To compare and validate our reconstruction results, we examined Sample G with polarized optical microscopy, as shown in Fig. 10(b). The orientations at several overlapping FOVs are different, highlighted by the yellow arrows. This discrepancy might be due to the imperfect microscope focusing or background correction. Since the orientation is computed from several micrographs, the accuracy of the orientation relies on micrograph intensities being carefully calibrated. Nonetheless, polarized microscopy allows for fast imaging of domain orientations in high resolution. The high degree of similarity between Figs. 10(a) and 10(b) demonstrates the validity of GID tomography. Unlike polarized microscopy methods, GID tomography directly uses GIWAXS data which contain crystal structure and orientation information. The method can also be applied to samples on a nontransparent substrate, such as our second sample with silicon. We can determine the orientation of the thin film relative to the silicon substrate, as well as the orientation of the substrate relative to the beam direction, as shown in Fig. 11(d). The molecular orientations for Sample S are illustrated in Figs. 11(b)–11(d), where the yellow spheres are sulfur atoms, brown denotes carbon atoms or carbon–sulfur bonds, and pink denotes hydrogen and carbon–hydrogen bonds. Not all atoms and bonds are shown for figure simplicity. The π–π stacking directions for charge transportation can also be identified through in-plane molecular orientations.

4. Discussion

4.1. Resolutions and limitations

The quality of domain reconstructions can be evaluated by the transverse 2D spatial resolution of domain shapes and the sensitivity of orientation angles between domains. The 2D spatial resolution of reconstructed domains depends on both the lateral resolution and the tomographic angular sampling. Here the lateral resolution Δx equals the X-ray beam size for a non-coherent beam. With Δx = 0.2 mm and D = 10 mm, the angular sampling required to achieve an isotropic resolution of Δx is 71 projections over 180°, i.e. Δζ = 2.3°. For typical tomographic data sets that capture object projections at every rotation angle, the tomographic angular sampling equals the rotation step size. In this work, Δϕ = 0.5°, which is finer than the required Δζ. For GID tomography which utilizes the scattering peak information of single crystals for reconstruction, the angular sampling depends on the crystal rotation list Φ_crys, as discussed in Section 2.6. For the scattering data acquired in this work, as shown in Fig. 6, multiple peaks were identified to provide 72 projections for the tomographic reconstruction, which is comparable to the aforementioned 71 projections in typical tomography. Although the angles between projections were not all equal for GID tomography, the plots of Φ_crys in Fig. 5 show that the full rotation was covered and that the nonuniform angular sampling did not result in missing data over a broad range of angles.

> Tasks:
1 - According to the excerpt on GID tomography, how many projections did the identified scattering peaks provide for the tomographic reconstruction?
2 - Carry on the excerpt on GID tomography from the point at which it stops.

> Supplied information:
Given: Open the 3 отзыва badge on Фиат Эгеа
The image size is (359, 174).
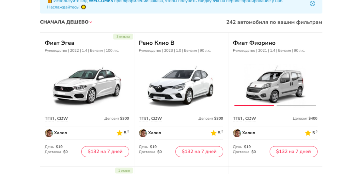Looking at the screenshot, I should click(x=123, y=36).
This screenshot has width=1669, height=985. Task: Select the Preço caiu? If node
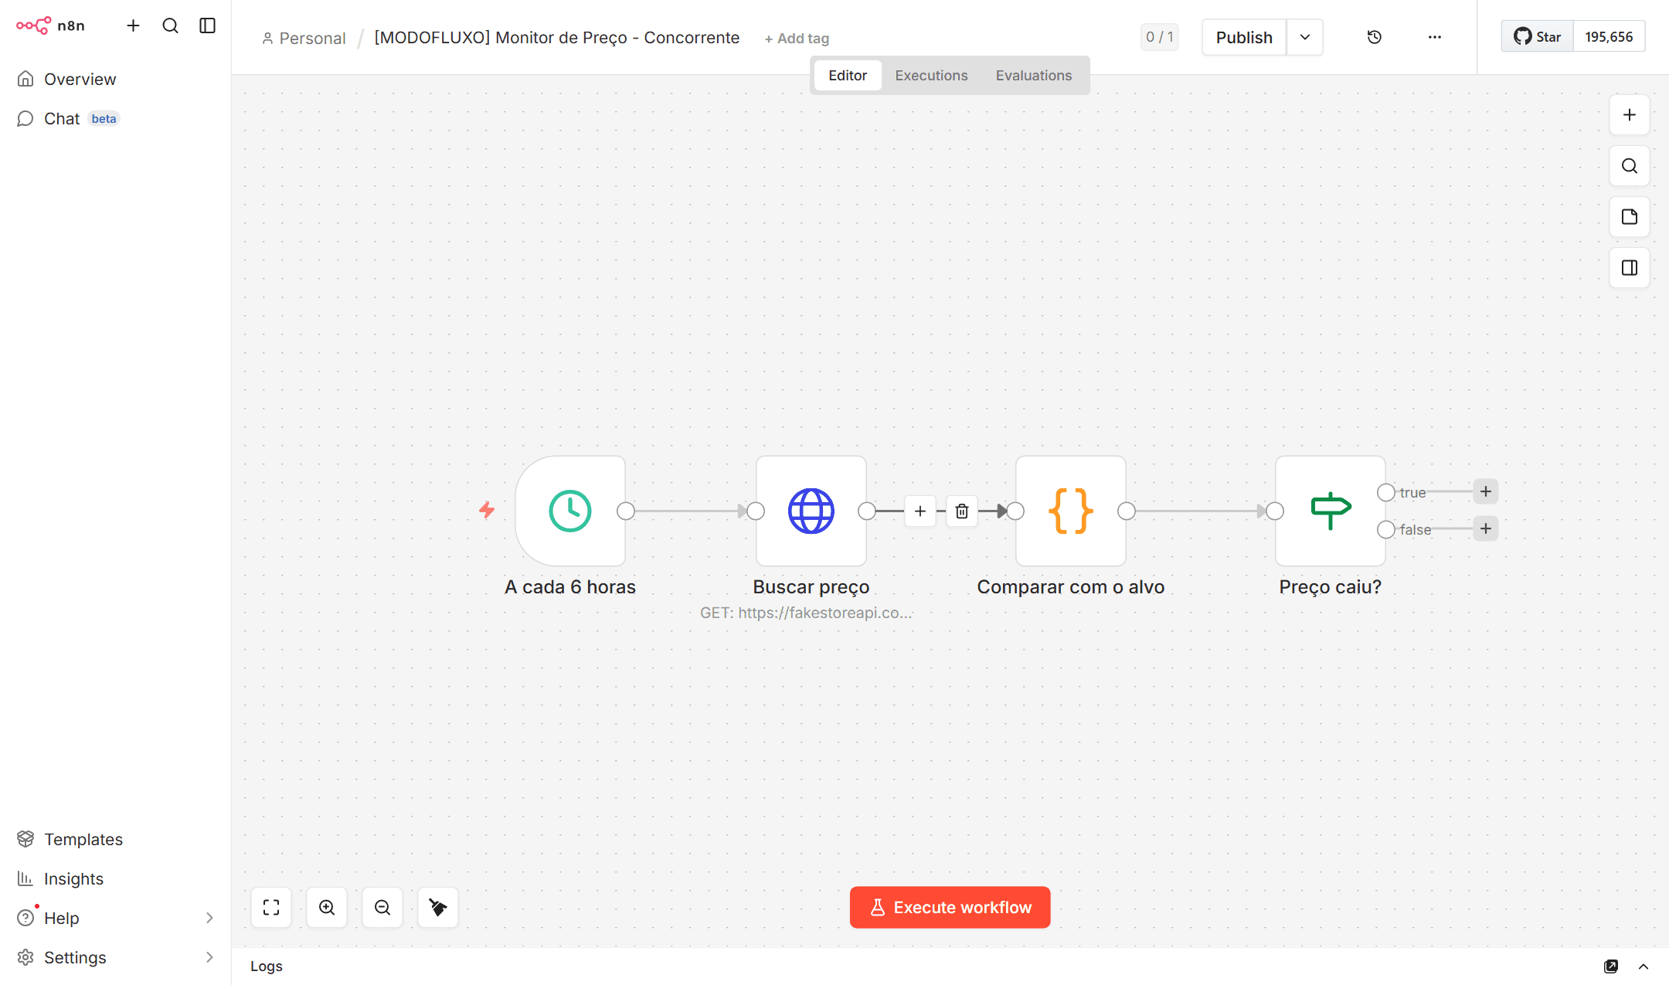coord(1330,511)
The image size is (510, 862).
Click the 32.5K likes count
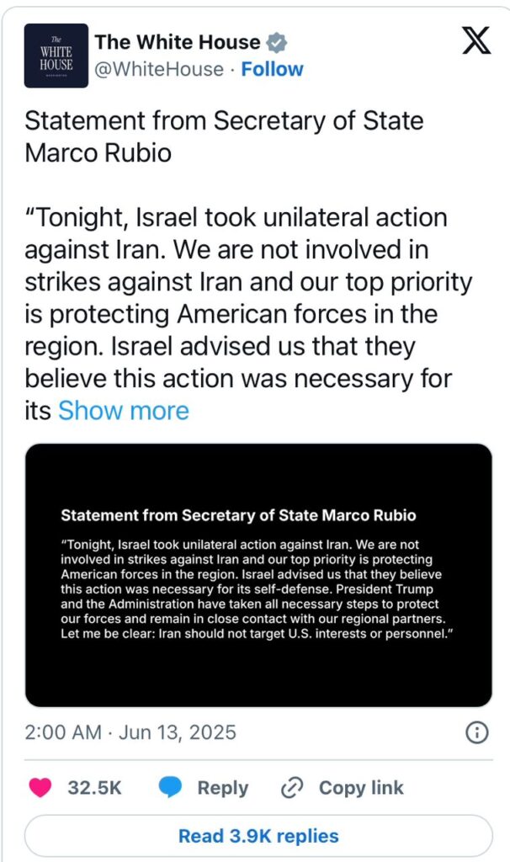[94, 787]
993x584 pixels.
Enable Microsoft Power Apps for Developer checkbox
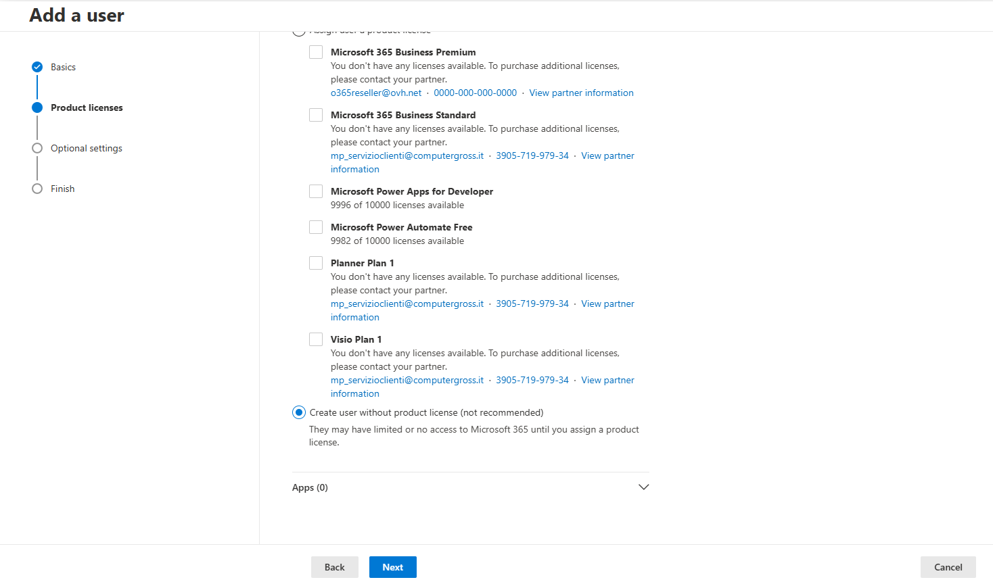(316, 191)
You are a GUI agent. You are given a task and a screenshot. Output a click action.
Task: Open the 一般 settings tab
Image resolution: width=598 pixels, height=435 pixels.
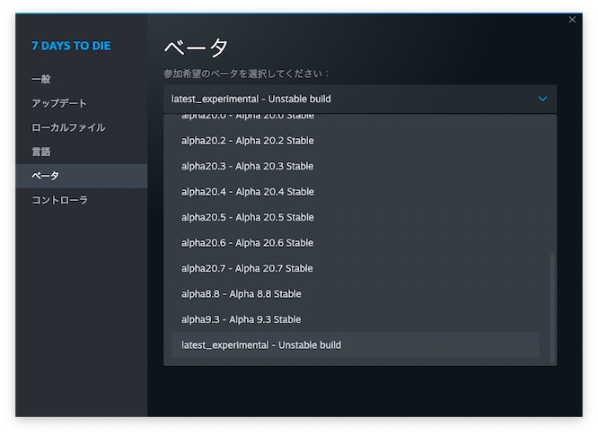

> Answers for the exercise:
1 - 72 projections.

2 -
To enhance the 2D spatial resolution of domain reconstructions, both the lateral resolution and the tomographic angular sampling need to be improved. The lateral resolution can be adjusted by using a smaller beam and a smaller scanning step in x. The angular sampling depends on the number of observable peaks on the scattering pattern and thus it can be improved by changing the detector position, detector–sample distance or X-ray wavelength to allow more peaks and/or a broader q space to be captured on the detector. With knowledge about the crystal structure, we can also calculate the theoretical Φ_crys to predict which peaks are needed to improve the angular sampling and place the detector accordingly at the optimal location or scan multiple detector positions. On the other hand, the selection of q range during data acquisition is also critical to obtain a crystal rotation list that covers a broad rotation range and offers an angular sampling that is close to uniform sampling. For this work, the q range was selected to be q_r = [−2, 2] Å⁻¹, as shown in Fig. 6. This scattering pattern was nearly symmetric in the sense that the beam center (q_r = 0) was close to the center of the scattering pattern. This was not the case for Fig. 2, where the beam center was offset towards negative q_r and thus covered q_r = [−1, 3] Å⁻¹. The symmetric scattering pattern was chosen on purpose as data at higher scattering angle are more prone to lower signal-to-noise ratio, instrumentation resolution effects and elongated scattering due to the X-ray footprint on the sample. The symmetry of the pattern therefore ensures better quality data, and it in fact does not provide redundant information but provides projections at different rotation angles, as shown by the blue and green sets in Fig. 5.

Even though the rotation step size Δϕ does not directly affect the tomographic angular sampling, it still needs to be small enough to detect the crystal peaks as the reciprocal lattice rotates and intersects with the Ewald sphere. The rotation step size here was ΔΦ = 0.5°, which was much smaller than the typical orientational distribution in single crystals (Minemawari et al., 2011; Schweicher et al., 2021 ). In this work with the BTBT films, each peak spans about 1°, and thus the step size Δϕ = 0.5° was sufficient to capture the peaks. A smaller rotation step size Δϕ can also increase the number of domains that can potentially be detected, as we define each domain by its orientation. In other words, with smaller Δϕ, the sensitivity of detecting different domains or slight variation in the orientations is increased. Lastly, the instrument resolution associated with the incident beam should be much smaller than Δϕ, which was the case in this work, to ensure that the peaks were captured correctly at corresponding angles.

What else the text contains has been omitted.